Незваный гость снова дружелюбно ощерился.

— Да разговор простой и понятный. Особенно для вас, человека умного. Речь о том, Леонид Борисович, что делиться надо.

— А-а-а, — протянул Маргулис, — банальный грабеж…

— Ну что вы, право… — Усатый старательно изобразил обиду. — Грабеж?

Внезапно губы его сжались, а глаза, проглядывающие сквозь дымчатые очки, сузились от гнева.

— Грабили и грабим не мы, господин Маргулис. Грабили и разворовывали страну — всё и вся, до гвоздика и кирпичика — вы, все вы, масонская ваша братия, пока мы воевали и подыхали черт знает где и черт знает за что. Ох, не вам бы о грабеже заикаться.

— Какая «масонская братия»? — Маргулис чувствовал, что теряется. Гость его был явно не похож на параноидного кликушу, зацикленного на теории заговора. И работал он вместе со своими головорезами на удивление профессионально.

— Какая «масонская»? — переспросил Михаил Иванович. — Ну полно дурака-то валять. Фамилия-имя-отчество у вас такие масонские, что еще поискать. Национальность — опять-таки масонская на все сто. Телохранитель вон даже, — он ткнул рукой в сторону Ави, — все тех же масонских кровей. Как и почти вся охрана на «крейсере» вашем.

— А, — догадался Маргулис. — Вы, вероятно, хотели сказать «жидомасонская»?

— Ну зачем же так, — возразил усатый. — Это уже ксенофобией попахивает. А мы, Леонид Борухович, сугубые интернационалисты. Вот, например, камрады, что Ави вашему войти помогли. Ходжа хотя бы.

Стоявший у стены смугловатый «близнец» слегка поклонился.

— Вообще-то зовут его Бахром, — пояснил Михаил Иванович. — Ходжа — это, скажем так, для внутреннего употребления. Так вот вам — таджик, и самый натуральный.

Ходжа молча кивнул.

— У нас народу всякого хватает, господин Маргулис, — продолжал усатый. — Татары, армяне, хохлы, литовцы, чечен даже один есть.
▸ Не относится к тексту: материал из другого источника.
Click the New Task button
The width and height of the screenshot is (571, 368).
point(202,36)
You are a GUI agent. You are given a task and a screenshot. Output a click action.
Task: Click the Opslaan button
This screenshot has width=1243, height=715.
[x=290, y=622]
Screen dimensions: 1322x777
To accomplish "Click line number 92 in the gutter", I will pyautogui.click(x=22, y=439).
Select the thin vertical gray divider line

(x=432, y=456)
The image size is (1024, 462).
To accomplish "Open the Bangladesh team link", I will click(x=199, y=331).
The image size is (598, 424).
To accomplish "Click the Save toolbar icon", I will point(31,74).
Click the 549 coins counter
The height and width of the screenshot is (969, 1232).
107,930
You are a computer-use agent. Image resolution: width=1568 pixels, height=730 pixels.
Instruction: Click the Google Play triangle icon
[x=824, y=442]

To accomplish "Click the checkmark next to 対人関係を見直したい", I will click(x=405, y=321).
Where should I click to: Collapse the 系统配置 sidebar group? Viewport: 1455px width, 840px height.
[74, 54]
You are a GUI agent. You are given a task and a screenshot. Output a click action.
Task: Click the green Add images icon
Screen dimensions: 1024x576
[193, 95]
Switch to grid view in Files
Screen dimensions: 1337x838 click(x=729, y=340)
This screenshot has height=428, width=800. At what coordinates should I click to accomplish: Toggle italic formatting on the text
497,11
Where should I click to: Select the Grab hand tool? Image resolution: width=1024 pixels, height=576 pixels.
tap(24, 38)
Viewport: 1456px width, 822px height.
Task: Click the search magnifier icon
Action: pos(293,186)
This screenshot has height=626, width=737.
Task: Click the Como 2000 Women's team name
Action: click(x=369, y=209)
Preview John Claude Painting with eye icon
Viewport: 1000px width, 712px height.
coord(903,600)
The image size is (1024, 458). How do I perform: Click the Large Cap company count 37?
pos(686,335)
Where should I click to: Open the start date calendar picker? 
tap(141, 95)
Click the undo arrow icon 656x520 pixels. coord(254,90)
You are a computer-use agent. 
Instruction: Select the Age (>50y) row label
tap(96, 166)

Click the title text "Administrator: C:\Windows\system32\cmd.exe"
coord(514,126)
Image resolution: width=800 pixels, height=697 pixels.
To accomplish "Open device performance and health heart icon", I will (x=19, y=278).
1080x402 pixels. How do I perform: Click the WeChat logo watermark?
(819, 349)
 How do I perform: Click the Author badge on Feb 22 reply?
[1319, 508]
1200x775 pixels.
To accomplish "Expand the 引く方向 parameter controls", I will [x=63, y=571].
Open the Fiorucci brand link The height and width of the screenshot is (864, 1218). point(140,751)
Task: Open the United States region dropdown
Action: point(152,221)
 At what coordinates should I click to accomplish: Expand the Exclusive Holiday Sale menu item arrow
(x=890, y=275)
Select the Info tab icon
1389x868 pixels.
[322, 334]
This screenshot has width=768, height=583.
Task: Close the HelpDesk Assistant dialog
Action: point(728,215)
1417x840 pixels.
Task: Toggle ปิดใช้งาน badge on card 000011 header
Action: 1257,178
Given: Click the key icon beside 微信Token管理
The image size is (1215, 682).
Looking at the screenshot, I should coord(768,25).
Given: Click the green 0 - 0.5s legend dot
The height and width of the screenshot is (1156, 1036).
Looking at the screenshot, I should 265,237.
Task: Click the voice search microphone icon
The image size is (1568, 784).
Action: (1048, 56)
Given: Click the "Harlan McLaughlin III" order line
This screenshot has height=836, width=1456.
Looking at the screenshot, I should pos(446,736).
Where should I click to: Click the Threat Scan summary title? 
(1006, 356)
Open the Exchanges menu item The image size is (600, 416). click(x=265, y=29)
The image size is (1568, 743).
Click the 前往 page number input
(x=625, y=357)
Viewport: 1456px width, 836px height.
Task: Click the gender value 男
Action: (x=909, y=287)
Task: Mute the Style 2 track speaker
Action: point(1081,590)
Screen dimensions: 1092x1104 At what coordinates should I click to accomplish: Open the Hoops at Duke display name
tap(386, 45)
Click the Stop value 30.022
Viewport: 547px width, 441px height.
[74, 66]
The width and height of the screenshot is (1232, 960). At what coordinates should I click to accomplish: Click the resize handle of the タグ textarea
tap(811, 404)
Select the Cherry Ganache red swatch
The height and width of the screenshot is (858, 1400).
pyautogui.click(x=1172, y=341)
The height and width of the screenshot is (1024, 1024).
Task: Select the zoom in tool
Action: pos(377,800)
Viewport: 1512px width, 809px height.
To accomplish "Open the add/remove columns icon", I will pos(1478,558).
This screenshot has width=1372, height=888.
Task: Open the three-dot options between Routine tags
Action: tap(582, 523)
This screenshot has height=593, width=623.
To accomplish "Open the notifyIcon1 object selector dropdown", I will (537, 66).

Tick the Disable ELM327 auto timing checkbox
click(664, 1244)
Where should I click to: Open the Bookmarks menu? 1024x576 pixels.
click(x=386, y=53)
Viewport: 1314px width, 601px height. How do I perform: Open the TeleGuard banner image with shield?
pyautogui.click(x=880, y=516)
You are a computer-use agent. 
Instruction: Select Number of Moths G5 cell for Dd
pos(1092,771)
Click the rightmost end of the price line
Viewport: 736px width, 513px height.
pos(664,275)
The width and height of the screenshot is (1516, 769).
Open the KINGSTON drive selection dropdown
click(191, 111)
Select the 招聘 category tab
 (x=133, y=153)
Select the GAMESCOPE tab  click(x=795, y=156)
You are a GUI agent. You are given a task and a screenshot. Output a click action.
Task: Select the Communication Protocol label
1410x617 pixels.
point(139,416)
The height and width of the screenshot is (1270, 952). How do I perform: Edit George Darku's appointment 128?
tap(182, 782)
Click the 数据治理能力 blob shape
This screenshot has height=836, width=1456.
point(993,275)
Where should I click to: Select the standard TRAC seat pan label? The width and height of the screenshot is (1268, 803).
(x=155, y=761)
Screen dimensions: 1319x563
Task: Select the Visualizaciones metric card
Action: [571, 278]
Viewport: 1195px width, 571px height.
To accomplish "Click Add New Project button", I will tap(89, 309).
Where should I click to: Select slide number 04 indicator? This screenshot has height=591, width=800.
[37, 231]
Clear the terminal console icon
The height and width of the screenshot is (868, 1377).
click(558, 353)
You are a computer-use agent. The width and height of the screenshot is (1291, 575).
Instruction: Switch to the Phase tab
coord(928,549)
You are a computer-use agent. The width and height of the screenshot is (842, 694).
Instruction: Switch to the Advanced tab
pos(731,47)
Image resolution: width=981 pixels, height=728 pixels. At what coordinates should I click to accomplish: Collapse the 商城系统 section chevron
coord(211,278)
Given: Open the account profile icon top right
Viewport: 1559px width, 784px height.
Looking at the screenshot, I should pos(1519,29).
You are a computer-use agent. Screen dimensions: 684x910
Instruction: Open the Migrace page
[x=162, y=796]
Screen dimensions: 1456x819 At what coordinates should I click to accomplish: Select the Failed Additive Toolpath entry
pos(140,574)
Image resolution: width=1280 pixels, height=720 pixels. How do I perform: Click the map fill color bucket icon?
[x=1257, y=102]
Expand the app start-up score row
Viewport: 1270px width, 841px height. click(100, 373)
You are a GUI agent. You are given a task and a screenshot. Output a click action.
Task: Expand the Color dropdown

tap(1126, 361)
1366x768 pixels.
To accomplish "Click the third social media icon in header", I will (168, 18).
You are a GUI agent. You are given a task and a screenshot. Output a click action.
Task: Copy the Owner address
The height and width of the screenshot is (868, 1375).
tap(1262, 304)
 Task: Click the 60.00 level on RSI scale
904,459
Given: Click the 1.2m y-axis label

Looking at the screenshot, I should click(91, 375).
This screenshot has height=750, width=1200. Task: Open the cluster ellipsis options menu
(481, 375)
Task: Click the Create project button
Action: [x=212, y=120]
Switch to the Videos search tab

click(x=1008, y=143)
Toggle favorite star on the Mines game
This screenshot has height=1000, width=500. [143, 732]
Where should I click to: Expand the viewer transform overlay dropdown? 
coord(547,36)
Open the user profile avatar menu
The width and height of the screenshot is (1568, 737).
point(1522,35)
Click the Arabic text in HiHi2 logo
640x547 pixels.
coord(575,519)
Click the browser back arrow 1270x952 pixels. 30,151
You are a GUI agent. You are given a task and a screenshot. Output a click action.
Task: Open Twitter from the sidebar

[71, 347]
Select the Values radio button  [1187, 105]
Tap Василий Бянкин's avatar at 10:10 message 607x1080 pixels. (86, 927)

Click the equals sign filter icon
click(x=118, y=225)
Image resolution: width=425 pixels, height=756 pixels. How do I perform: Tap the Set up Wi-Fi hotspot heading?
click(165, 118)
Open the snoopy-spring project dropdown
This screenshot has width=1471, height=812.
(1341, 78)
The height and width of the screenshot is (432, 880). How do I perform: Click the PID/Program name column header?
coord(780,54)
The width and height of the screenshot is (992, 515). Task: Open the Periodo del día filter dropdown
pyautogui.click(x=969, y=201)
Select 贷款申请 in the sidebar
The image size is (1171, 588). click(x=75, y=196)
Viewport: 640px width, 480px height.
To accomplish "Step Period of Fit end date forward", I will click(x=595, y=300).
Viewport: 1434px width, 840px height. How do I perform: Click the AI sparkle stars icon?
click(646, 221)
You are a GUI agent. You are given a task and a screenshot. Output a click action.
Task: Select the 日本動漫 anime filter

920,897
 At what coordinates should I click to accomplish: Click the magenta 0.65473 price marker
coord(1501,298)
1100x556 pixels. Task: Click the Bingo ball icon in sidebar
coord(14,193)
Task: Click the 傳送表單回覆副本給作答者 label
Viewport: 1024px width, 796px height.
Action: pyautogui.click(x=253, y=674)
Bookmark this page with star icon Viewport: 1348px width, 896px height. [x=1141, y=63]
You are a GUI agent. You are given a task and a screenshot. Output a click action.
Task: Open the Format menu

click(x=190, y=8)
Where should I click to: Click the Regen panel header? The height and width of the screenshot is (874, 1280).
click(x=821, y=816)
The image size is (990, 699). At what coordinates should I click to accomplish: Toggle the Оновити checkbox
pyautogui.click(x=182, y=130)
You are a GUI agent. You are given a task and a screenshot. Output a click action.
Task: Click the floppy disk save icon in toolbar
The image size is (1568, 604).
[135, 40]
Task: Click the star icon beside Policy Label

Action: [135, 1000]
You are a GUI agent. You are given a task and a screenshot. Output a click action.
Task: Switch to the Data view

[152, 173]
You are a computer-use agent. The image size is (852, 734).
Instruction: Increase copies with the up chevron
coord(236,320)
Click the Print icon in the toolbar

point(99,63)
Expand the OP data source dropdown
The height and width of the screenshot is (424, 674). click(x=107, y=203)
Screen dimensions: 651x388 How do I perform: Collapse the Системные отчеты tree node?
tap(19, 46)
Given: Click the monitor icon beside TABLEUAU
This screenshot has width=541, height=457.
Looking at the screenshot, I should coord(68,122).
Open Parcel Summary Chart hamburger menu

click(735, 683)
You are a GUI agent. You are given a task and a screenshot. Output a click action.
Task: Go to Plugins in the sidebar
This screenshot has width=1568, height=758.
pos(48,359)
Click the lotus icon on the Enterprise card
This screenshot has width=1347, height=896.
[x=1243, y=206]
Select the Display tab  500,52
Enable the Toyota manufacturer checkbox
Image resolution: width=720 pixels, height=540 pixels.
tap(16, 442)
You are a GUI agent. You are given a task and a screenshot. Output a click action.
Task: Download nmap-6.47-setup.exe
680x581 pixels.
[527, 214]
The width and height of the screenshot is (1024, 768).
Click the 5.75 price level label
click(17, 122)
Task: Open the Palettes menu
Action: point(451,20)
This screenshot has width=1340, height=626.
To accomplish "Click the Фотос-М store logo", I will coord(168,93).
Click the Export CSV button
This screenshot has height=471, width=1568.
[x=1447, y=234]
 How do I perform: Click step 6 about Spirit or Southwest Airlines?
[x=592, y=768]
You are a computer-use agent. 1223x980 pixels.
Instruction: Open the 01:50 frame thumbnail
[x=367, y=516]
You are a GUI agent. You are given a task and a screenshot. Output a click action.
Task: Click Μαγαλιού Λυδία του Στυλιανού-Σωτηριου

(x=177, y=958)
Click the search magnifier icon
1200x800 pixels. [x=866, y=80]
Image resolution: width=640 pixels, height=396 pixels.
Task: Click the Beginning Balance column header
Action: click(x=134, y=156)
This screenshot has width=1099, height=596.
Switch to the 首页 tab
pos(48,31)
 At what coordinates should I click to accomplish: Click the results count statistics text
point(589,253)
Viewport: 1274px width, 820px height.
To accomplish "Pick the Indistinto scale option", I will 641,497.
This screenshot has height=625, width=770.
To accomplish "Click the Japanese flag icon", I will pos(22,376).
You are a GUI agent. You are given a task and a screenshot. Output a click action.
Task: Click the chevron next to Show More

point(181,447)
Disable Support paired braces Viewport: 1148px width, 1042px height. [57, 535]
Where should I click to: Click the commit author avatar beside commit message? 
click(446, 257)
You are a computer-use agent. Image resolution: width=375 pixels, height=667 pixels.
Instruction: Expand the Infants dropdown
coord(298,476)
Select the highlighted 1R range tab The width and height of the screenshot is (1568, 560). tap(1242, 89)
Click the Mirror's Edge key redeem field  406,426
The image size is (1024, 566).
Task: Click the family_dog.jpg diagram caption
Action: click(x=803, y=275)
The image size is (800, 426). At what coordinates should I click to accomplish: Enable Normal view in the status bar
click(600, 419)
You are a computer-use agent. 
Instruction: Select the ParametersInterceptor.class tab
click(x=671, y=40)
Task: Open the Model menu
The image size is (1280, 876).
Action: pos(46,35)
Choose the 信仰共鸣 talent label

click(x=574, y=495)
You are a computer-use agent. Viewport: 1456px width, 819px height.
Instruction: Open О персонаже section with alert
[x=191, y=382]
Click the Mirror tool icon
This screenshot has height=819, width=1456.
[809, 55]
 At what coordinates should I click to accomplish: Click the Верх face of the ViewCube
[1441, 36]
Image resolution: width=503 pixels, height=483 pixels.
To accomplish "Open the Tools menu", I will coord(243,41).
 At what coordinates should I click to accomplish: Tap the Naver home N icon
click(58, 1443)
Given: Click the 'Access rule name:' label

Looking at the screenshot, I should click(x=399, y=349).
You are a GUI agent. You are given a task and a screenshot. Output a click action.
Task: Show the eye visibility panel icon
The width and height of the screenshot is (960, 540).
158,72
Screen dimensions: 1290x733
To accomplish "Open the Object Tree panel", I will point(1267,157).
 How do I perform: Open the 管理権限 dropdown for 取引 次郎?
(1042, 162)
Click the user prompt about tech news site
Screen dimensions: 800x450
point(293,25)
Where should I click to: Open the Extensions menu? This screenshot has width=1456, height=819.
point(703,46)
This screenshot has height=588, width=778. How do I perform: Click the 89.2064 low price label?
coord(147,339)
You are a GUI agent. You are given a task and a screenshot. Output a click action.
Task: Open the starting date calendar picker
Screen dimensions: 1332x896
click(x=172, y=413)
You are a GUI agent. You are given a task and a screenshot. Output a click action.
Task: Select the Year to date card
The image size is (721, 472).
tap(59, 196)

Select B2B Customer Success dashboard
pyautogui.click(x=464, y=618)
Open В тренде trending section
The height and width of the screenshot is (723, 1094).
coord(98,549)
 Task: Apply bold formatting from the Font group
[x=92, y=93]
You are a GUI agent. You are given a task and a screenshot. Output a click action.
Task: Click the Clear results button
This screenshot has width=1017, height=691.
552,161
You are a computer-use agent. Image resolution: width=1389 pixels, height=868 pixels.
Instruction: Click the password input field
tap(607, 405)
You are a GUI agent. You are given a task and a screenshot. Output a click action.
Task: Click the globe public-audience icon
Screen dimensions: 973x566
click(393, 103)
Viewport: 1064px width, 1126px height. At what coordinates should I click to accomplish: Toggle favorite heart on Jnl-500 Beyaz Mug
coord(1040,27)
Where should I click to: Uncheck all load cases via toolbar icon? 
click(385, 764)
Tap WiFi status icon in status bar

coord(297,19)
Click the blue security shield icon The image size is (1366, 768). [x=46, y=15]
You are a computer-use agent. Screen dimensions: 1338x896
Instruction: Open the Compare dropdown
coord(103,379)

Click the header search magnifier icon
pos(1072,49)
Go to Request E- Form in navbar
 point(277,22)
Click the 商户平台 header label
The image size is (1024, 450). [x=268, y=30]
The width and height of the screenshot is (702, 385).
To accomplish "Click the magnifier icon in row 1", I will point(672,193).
— Так это, значит, еще не вся бригада? — хмуро заметил Леонид Борисович.

— У нас не бригада, — серьезно ответил гость. — И даже не дивизия. Армия.

Последнее слово он произнес жестким чеканным голосом.

Воцарилась тишина. Маргулис гадал, куда же делись остальные его охранники и не постигла ли их судьба Ави.

— Вот я и говорю, Леонид Борухович… Или вам все-таки приятнее «Борисович»? — поинтересовался гость.

Маргулис махнул рукой:

— Лишь бы вам было приятно. Мне все равно.

— Вот я и говорю. Пока нас через все мыслимые и немыслимые мясорубки прокручивали, пока мы товарищей теряли, — он скрипнул зубами, — вы всё к чертовой матери и порвали в клочья, как волки несытые. И теперь, конечно, костьми лечь готовы, чтобы этот статус-кво навеки сохранить. Но я вас расстрою. Мечта эта несбыточная. Потому что есть мы. И делиться придется. Да оно ведь, Леонид Борисович, и душу очищает.